- _PROBLEM_:
In the listing below, begin at the line that has "Where should I click to: Switch the" and stop after the line that has "[x=497, y=432]". Lay out those lines as a JSON list of strings, one string per line, skipping any blank lines.

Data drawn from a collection
=======

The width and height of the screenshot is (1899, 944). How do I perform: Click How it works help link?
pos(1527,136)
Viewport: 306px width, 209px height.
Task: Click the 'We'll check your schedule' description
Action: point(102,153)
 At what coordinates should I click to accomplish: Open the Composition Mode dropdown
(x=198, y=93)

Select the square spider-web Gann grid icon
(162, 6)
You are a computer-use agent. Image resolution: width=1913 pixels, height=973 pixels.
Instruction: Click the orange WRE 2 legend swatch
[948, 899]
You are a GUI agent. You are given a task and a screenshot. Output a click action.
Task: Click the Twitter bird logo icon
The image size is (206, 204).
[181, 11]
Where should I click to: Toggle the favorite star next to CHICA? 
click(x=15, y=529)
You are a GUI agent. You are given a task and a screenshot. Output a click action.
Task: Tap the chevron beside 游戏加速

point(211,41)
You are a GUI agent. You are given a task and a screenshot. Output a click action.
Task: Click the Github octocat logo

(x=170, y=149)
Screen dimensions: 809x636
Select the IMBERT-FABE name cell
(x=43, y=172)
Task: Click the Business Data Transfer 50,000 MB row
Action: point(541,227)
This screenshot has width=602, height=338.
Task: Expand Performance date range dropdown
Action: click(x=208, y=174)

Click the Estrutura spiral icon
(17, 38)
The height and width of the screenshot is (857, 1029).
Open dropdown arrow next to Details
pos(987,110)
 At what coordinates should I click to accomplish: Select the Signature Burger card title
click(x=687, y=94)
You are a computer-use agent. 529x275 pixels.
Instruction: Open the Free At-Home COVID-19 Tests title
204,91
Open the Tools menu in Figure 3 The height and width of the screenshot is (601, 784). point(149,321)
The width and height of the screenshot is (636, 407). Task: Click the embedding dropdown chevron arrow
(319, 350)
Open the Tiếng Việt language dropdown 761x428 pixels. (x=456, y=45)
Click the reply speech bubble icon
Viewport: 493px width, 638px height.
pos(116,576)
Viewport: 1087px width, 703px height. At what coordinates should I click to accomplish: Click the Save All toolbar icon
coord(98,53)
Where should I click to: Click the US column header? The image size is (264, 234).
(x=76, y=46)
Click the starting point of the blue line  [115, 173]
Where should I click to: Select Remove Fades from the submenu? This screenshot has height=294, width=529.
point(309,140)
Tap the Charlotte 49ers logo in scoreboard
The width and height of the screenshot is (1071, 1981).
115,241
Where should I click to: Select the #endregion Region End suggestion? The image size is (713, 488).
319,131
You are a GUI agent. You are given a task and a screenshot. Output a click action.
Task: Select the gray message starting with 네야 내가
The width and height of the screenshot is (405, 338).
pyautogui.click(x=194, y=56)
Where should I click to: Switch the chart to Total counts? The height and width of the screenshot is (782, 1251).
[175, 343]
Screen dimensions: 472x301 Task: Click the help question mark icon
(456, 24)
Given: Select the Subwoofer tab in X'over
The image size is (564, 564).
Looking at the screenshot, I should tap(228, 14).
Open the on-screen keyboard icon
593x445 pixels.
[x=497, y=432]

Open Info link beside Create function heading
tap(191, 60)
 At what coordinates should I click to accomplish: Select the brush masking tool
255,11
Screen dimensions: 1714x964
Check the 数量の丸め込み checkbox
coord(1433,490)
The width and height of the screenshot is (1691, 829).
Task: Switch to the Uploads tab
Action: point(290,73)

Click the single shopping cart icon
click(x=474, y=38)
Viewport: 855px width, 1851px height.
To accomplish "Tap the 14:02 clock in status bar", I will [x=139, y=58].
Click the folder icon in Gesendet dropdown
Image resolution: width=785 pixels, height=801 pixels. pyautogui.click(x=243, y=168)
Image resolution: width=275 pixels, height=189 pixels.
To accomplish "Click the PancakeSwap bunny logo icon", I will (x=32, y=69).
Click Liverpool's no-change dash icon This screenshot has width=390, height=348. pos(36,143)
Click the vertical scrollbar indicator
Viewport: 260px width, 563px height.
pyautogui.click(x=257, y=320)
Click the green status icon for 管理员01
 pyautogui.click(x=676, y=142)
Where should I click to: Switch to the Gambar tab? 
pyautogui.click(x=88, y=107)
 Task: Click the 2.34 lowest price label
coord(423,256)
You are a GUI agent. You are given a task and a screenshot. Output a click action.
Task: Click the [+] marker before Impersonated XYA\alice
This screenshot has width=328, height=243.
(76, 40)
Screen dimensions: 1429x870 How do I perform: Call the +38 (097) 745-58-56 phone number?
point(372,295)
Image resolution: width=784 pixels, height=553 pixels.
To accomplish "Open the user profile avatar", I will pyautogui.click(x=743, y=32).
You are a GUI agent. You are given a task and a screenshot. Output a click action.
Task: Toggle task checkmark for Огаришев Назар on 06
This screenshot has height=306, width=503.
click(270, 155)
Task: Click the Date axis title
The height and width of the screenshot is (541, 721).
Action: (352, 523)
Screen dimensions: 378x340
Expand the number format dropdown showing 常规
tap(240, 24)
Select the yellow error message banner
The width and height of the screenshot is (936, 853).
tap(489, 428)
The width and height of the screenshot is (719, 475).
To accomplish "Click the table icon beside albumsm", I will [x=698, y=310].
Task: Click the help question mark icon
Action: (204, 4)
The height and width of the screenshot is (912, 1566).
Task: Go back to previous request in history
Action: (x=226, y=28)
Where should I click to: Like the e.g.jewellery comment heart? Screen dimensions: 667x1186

=======

- _TASK OUTPUT_:
[
  "Where should I click to: Switch the chart to Total counts? The height and width of the screenshot is (782, 1251).",
  "[175, 343]",
  "Screen dimensions: 472x301 Task: Click the help question mark icon",
  "(456, 24)",
  "Given: Select the Subwoofer tab in X'over",
  "The image size is (564, 564).",
  "Looking at the screenshot, I should tap(228, 14).",
  "Open the on-screen keyboard icon",
  "593x445 pixels.",
  "[x=497, y=432]"
]